A 1000 shots with one load is ok, I think.


----------



## JPAZ (May 17, 2013)

FWIW, I have taken hundreds of shots on a battery that said it was less than 20%. I am not sure how useful the actual battery readings are other than to warn you to have your spare ready.

Also, I believe there is circuitry in the charger to prevent "over cooking" of the battery. When I recharge the battery, I just leave it for a while, sometimes overnight, unless I need to use that battery again quickly.


----------



## Takuma (May 17, 2013)

Using the 6fps with short bursts I get more then 1000 shots per charge, using 70-200 or 100-400 with is on, no review time. Even when sorting out photos in between.
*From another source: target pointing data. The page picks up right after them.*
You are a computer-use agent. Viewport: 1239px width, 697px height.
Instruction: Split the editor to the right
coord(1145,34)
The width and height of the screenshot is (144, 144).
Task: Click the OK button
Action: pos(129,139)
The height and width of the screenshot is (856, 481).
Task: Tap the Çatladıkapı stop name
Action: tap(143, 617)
Personal record so far was close to 2400 (remaining battery ~9%)

I've always charged my batteries until the charger said they were full and never had any problmes


----------



## GuyF (May 17, 2013)

Most shots I've taken in a day was about 1300 and I still had maybe 30% left in the battery.

I often wonder if recharging a battery from, say, 70% back to 100% prior to an important shoot (rather than allowing it to discharge to around maybe 15% or lower) significantly shortens the lifespan. Any opinions (with some techie background to back up your claims!)?


----------



## rpt (May 17, 2013)

Takuma said:


> I've always charged my batteries until the charger said they were full and never had any problmes



Same here. And that goes for my 5D3 batteries and the 300D batteries before that...


----------



## tpatana (May 17, 2013)

Especially that "20 shots / 94%" is not good information. Battery capacity cannot be estimated that good, especially at the full end. So keep shooting until you get battery warning, and then if you don't get enough shots, you can start worrying.

I have grip with double batteries, and 2000+ is normal. Some amount of power save (1min setting), but total ~7-8h of shooting with small amount of chimping.

So one battery should give half of that.


----------



## chauncey (May 17, 2013)

Hijack...compare battery life of the 5D3 to that of an elderly Dw3.


----------